We looked at brochures of gazebos from all over the U.S. - and once you've looked at fine ones it's difficult to settle for lesser ones. The one we wanted was far beyond our resources, but the N.C. Association of Nurserymen generously stepped in and provided funds to allow us to purchase it. After a 3 month delay it has finally arrived, the foundation is going in, and we'll erect it in September and complete that planting bed this fall. The fourth bed around the cutleaf Japanese maple will be planted later during the winter. Although he's now employed at the Coker ARboretum, Curtis still returns to help us in the development of "his" White Garden.

During the spring Tracy Traer;s class designed and build the fences for the next set of model gardens. This project was far more complex than last year's garden and involved triple the amount of construction hours and hard work. The 2 part model-gardens. This project was far more complex than last year's garden and involved triple the amount of construction hours and hard work. The 2 part model-gardens will be planted this fall by the next class. We've not yet decided what the "theme" of the garden will be.

In the groundcovers/paving area Don Deal has finished the last of the paving material displays with one wooden beam and two flagstone walks installed. This fall we will have an outside contractor complete the long center walkway of "2"-paver blocks which will extend all the way to the beginning of the annual displays (to the back of the newest model garden). Also in the groundcovers area Larry Hatch has been building a small rock garden/alpines area and planting it with materials from the lath house beds and his own collections. This area should be completed by fall.
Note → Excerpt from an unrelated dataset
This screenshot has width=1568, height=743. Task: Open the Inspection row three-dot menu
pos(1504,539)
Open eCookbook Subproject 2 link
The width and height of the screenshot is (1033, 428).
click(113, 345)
During the spring the mounded "hills" were shaped in the Japanese Zen garden and the first plants were moved in - including a mass of 20 Satsuki azaleas (which will be sheared to a low solid mass), 3 old specimen multiple-trunk azaleas about 35 years old and 5-7' tall, a Japanese black pine, a 24-year old Sciadoptys and assorted other plants. We had arranged for 1,000 pots of the dwarf mondo grass to divide up and plant the upper mounds, but they were killed at the grower's nursery by the Christmas freeze and no other sources have yet been found. When the fall transplanting season begins we will move in the remainder of the specimen plants - primarily nandinas and camellias - and the gravel can be hauled for the raked stone area. It's going to be very exciting to watch the final "shaping-up" of the area as we near completion.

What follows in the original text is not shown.